Mwania has been here before. During the tribal clashes of 1992, he came to this exact place, the Langas police station in Eldoret, to seek safety. When he returned to his village after the violence 17 years ago, his house was still intact. “This time there is nothing to go back to. My house and all my belongings have been burned,” he says. The future for this grandfather, and the 10 family members he has with him, is uncertain. For now, they will stay in the camp that has sprung up around the police station. After that, who knows?
The violence following the Kenyan election on December 27 has shocked many. The country is still reeling from outbursts that have seen houses being burnt and looted, thousands of people displaced and over 600 deaths. Although things seem to be getting calmer, the situation is unpredictable. In the last few days, MSF teams working in Eldoret, Kenya’s fifth largest city where thousands of people came to escape the violence, have witnessed a rapidly changing situation. Some internally displaced persons (IDP) camps that were packed with hundreds of families just a few days ago are now empty as many have decided to go home. Others remain crowded, and conditions in the camps vary greatly. A few are well organized, as the people living there left their homes when they were threatened and so managed to bring most of their possessions with them. Their shelters are packed with bicycles, clothes, blankets, food, buckets, and more.

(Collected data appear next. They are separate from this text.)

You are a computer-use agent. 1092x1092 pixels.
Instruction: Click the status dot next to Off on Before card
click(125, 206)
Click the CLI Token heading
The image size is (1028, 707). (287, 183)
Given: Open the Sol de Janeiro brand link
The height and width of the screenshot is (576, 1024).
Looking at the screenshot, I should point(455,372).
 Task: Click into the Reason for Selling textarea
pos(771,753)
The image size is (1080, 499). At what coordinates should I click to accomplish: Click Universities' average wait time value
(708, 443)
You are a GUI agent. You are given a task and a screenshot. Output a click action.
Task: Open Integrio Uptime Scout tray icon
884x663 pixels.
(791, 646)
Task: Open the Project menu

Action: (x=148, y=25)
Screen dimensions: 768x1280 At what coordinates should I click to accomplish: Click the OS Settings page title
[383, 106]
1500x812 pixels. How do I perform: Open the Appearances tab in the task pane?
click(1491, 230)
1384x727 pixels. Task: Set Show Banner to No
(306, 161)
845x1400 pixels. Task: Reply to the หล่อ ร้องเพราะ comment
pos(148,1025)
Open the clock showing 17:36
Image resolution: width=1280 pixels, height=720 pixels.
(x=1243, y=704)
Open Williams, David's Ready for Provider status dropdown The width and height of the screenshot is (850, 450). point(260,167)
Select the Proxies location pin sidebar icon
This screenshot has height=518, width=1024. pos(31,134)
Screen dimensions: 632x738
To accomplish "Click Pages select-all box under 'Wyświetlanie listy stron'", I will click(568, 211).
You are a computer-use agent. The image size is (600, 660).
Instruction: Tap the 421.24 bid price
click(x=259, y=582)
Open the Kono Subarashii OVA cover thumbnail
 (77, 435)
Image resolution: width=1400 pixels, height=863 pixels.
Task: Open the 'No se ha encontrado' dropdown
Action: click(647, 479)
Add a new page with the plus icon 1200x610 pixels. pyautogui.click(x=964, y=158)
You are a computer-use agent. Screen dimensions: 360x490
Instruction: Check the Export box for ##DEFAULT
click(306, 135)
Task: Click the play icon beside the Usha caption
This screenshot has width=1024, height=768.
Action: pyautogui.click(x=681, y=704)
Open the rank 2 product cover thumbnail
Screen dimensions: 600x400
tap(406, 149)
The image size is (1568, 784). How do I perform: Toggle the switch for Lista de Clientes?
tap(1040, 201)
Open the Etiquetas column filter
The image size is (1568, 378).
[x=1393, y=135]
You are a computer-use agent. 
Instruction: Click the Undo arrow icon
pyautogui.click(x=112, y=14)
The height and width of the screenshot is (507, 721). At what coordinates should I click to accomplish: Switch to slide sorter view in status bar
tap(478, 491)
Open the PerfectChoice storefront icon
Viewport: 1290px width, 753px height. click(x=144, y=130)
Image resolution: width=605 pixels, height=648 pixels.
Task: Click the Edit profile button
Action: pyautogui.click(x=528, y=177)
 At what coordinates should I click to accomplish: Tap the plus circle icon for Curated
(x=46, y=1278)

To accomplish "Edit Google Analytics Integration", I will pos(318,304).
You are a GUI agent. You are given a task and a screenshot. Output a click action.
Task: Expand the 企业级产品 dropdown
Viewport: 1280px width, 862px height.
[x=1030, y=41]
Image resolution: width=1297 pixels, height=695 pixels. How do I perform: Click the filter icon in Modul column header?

Others ran as their houses burned and have nothing.
But the thousands of people still living in the settlements and camps all have one thing in common: they are not planning on leaving anytime soon. “The displaced people who are in Eldoret now are some of the most vulnerable,” says Pierluigi Testa, MSF’s coordinator in the city. “Many of them are too scared or poor to return home, but the majority cannot leave, as they no longer have homes to go to.”
Kenya 2008 © Susan Sandars/MSF
MSF has been working in Eldoret since January 2. At present, an international team of eight staff visits camps and settlements, providing assistance to the displaced. On January 3, MSF chartered two planes loaded with supplies. Since then, teams have distributed 6,000 blankets, as well as 2,250 kits containing essential items such as blankets, plastic sheeting for building some kind of shelter, jerry cans for transporting and storing water, and cooking sets to about 20,000 people. Logistical teams have constructed showers and latrines and facilitated clean water in two camps. In some of the camps, nearby health clinics are slowly resuming normal activities, so MSF assists by supporting staff and providing drugs and supplies. In others, MSF doctors and nurses provide on-the-spot consultations and treatment for the sick. The most common complaints are diarrhea, skin rashes, and respiratory tract infections.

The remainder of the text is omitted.